Saved entries:
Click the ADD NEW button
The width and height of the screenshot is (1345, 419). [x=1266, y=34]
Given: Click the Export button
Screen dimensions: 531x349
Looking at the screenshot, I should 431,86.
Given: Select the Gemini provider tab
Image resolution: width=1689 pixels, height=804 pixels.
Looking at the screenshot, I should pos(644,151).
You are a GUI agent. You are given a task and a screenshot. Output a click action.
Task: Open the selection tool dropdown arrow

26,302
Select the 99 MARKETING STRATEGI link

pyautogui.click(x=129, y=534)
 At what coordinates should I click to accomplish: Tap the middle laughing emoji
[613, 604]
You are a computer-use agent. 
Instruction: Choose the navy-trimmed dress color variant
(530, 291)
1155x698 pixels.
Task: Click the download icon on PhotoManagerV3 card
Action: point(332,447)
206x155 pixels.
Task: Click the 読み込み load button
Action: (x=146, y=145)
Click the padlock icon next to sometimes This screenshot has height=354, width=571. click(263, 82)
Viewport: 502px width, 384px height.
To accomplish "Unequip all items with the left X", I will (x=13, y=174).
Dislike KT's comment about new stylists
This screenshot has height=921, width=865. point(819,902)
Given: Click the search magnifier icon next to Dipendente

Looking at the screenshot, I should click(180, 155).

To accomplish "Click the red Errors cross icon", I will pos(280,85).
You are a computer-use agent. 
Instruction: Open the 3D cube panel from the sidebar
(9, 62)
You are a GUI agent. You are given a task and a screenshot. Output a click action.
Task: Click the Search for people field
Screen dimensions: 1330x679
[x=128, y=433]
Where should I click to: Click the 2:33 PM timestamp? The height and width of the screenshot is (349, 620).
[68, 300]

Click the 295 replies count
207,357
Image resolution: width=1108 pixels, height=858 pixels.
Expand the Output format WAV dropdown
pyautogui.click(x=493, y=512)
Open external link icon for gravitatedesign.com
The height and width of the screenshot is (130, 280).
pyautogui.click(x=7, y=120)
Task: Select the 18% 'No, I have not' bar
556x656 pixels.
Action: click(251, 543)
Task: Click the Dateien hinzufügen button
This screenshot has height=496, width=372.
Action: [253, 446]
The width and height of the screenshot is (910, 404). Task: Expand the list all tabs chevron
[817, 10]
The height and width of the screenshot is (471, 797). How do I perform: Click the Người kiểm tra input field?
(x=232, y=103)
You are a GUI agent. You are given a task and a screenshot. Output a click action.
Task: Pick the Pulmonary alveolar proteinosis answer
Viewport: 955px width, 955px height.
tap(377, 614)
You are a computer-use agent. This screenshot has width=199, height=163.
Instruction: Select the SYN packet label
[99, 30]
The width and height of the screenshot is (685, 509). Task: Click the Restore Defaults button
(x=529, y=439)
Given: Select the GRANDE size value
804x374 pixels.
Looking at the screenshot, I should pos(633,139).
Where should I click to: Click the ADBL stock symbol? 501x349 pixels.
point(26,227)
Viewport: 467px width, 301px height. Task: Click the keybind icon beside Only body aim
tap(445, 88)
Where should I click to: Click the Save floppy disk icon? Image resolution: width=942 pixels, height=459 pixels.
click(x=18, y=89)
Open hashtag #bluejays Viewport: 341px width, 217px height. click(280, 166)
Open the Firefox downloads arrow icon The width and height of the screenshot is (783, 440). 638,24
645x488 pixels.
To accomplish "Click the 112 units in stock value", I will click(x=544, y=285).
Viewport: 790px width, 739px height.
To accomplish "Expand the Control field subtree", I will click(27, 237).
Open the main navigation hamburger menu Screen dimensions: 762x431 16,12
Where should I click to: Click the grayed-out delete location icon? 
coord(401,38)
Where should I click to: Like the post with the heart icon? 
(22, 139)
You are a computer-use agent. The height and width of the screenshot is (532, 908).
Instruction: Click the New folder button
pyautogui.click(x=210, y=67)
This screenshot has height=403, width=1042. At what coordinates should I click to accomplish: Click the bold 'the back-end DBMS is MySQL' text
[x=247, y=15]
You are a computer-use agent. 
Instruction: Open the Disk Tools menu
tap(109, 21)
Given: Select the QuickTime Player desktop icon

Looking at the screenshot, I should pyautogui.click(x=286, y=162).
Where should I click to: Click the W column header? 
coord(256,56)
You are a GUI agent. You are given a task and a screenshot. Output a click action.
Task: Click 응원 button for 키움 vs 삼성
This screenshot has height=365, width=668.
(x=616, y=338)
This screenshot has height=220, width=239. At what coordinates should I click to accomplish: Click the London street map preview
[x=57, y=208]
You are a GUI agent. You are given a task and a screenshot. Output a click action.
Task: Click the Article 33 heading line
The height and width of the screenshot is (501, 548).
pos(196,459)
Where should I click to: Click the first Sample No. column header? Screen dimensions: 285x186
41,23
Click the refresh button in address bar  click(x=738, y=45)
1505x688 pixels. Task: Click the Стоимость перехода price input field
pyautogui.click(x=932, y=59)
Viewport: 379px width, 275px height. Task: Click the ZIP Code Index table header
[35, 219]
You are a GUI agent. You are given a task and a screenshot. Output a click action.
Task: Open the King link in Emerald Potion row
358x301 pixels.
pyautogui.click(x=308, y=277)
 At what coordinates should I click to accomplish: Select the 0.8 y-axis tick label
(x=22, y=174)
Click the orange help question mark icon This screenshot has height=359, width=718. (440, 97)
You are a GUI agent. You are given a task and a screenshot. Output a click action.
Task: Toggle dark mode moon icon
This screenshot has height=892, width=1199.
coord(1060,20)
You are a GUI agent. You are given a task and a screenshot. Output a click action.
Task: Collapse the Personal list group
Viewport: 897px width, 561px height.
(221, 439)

_Your objective:_
Make an exact copy of the data above.

_Answer for this exercise:_
Click the ADD NEW button
The width and height of the screenshot is (1345, 419). [x=1266, y=34]
Given: Click the Export button
Screen dimensions: 531x349
Looking at the screenshot, I should 431,86.
Given: Select the Gemini provider tab
Image resolution: width=1689 pixels, height=804 pixels.
Looking at the screenshot, I should pos(644,151).
You are a GUI agent. You are given a task and a screenshot. Output a click action.
Task: Open the selection tool dropdown arrow

26,302
Select the 99 MARKETING STRATEGI link

pyautogui.click(x=129, y=534)
 At what coordinates should I click to accomplish: Tap the middle laughing emoji
[613, 604]
You are a computer-use agent. 
Instruction: Choose the navy-trimmed dress color variant
(530, 291)
1155x698 pixels.
Task: Click the download icon on PhotoManagerV3 card
Action: point(332,447)
206x155 pixels.
Task: Click the 読み込み load button
Action: (x=146, y=145)
Click the padlock icon next to sometimes This screenshot has height=354, width=571. click(263, 82)
Viewport: 502px width, 384px height.
To accomplish "Unequip all items with the left X", I will (x=13, y=174).
Dislike KT's comment about new stylists
This screenshot has height=921, width=865. point(819,902)
Given: Click the search magnifier icon next to Dipendente

Looking at the screenshot, I should click(180, 155).

To accomplish "Click the red Errors cross icon", I will pos(280,85).
You are a computer-use agent. 
Instruction: Open the 3D cube panel from the sidebar
(9, 62)
You are a GUI agent. You are given a task and a screenshot. Output a click action.
Task: Click the Search for people field
Screen dimensions: 1330x679
[x=128, y=433]
Where should I click to: Click the 2:33 PM timestamp? The height and width of the screenshot is (349, 620).
[68, 300]

Click the 295 replies count
207,357
Image resolution: width=1108 pixels, height=858 pixels.
Expand the Output format WAV dropdown
pyautogui.click(x=493, y=512)
Open external link icon for gravitatedesign.com
The height and width of the screenshot is (130, 280).
pyautogui.click(x=7, y=120)
Task: Select the 18% 'No, I have not' bar
556x656 pixels.
Action: click(251, 543)
Task: Click the Dateien hinzufügen button
This screenshot has height=496, width=372.
Action: [253, 446]
The width and height of the screenshot is (910, 404). Task: Expand the list all tabs chevron
[817, 10]
The height and width of the screenshot is (471, 797). How do I perform: Click the Người kiểm tra input field?
(x=232, y=103)
You are a GUI agent. You are given a task and a screenshot. Output a click action.
Task: Pick the Pulmonary alveolar proteinosis answer
Viewport: 955px width, 955px height.
tap(377, 614)
You are a computer-use agent. This screenshot has width=199, height=163.
Instruction: Select the SYN packet label
[99, 30]
The width and height of the screenshot is (685, 509). Task: Click the Restore Defaults button
(x=529, y=439)
Given: Select the GRANDE size value
804x374 pixels.
Looking at the screenshot, I should pos(633,139).
Where should I click to: Click the ADBL stock symbol? 501x349 pixels.
point(26,227)
Viewport: 467px width, 301px height. Task: Click the keybind icon beside Only body aim
tap(445, 88)
Where should I click to: Click the Save floppy disk icon? Image resolution: width=942 pixels, height=459 pixels.
click(x=18, y=89)
Open hashtag #bluejays Viewport: 341px width, 217px height. click(280, 166)
Open the Firefox downloads arrow icon The width and height of the screenshot is (783, 440). 638,24
645x488 pixels.
To accomplish "Click the 112 units in stock value", I will click(x=544, y=285).
Viewport: 790px width, 739px height.
To accomplish "Expand the Control field subtree", I will click(27, 237).
Open the main navigation hamburger menu Screen dimensions: 762x431 16,12
Where should I click to: Click the grayed-out delete location icon? 
coord(401,38)
Where should I click to: Like the post with the heart icon? 
(22, 139)
You are a computer-use agent. The height and width of the screenshot is (532, 908).
Instruction: Click the New folder button
pyautogui.click(x=210, y=67)
This screenshot has height=403, width=1042. At what coordinates should I click to accomplish: Click the bold 'the back-end DBMS is MySQL' text
[x=247, y=15]
You are a computer-use agent. 
Instruction: Open the Disk Tools menu
tap(109, 21)
Given: Select the QuickTime Player desktop icon

Looking at the screenshot, I should pyautogui.click(x=286, y=162).
Where should I click to: Click the W column header? 
coord(256,56)
You are a GUI agent. You are given a task and a screenshot. Output a click action.
Task: Click 응원 button for 키움 vs 삼성
This screenshot has height=365, width=668.
(x=616, y=338)
This screenshot has height=220, width=239. At what coordinates should I click to accomplish: Click the London street map preview
[x=57, y=208]
You are a GUI agent. You are given a task and a screenshot. Output a click action.
Task: Click the Article 33 heading line
The height and width of the screenshot is (501, 548).
pos(196,459)
Where should I click to: Click the first Sample No. column header? Screen dimensions: 285x186
41,23
Click the refresh button in address bar  click(x=738, y=45)
1505x688 pixels. Task: Click the Стоимость перехода price input field
pyautogui.click(x=932, y=59)
Viewport: 379px width, 275px height. Task: Click the ZIP Code Index table header
[35, 219]
You are a GUI agent. You are given a task and a screenshot. Output a click action.
Task: Open the King link in Emerald Potion row
358x301 pixels.
pyautogui.click(x=308, y=277)
 At what coordinates should I click to accomplish: Select the 0.8 y-axis tick label
(x=22, y=174)
Click the orange help question mark icon This screenshot has height=359, width=718. (440, 97)
You are a GUI agent. You are given a task and a screenshot. Output a click action.
Task: Toggle dark mode moon icon
This screenshot has height=892, width=1199.
coord(1060,20)
You are a GUI agent. You are given a task and a screenshot. Output a click action.
Task: Collapse the Personal list group
Viewport: 897px width, 561px height.
(221, 439)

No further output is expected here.